As we all know, proving ROI for collaboration tools has always been tricky. It’s only become tougher with the trend towards social computing in the workplace. I really don’t think you can do it, successfully, but these projects still get funded. Why?
They get funded because at some level, the stakeholders understand the qualitative value of this stuff. The problem we run into is when that argument gets outweighed by quantitative factors. There’s always someone looking at the bottom line and wondering whether this solution is worth the cost.
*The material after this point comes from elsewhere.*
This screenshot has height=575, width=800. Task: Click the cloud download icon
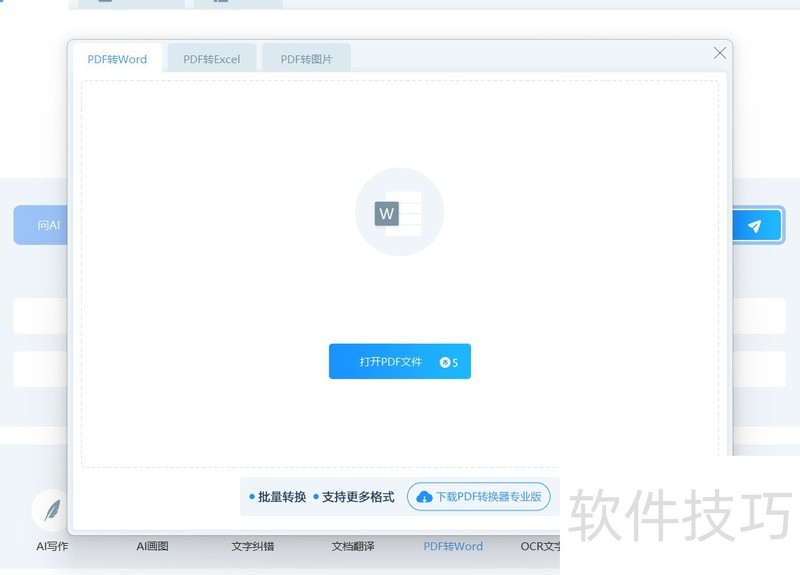(x=424, y=497)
This is where a company like ours comes in; I see it as the duty of the third-party consultant to push for the qualitative, because sometimes clients are myopically focused on the quantitative. As Mr. Fishman says, “user happiness” is what drives engagement. Giving users solutions that work for them will bring them in and get them going with other, related tools.
In a SharePoint world, that means lunch menus, social communities for the flag football team, community events and user spotlights. Users who come in to engage with these are more likely to stay and fill out the form, review the document, or kick off the workflow that gives that quantifiable business value.
It really comes down to balancing the happiness factor (which drives engagement) with and against the business value (which drives budget). In my experience, projects and systems that lean too far towards one or the other inevitably fail to some degree. Use the qualitative to drive for the quantitative. Do your user research (as much of it as you can get in the budget!) and know your audiences. Understand and document how they work, how they think, how they’d like to work, and what motivates them.
Then, when you have to make a case to the man in the suit with the checkbook, present it in a language he’ll appreciate. A quantitative language. Hit him with the facts and figures. Let him know what his users want, and build them THAT solution, not a shoestring-budget naked SharePoint site with a nice taxonomy.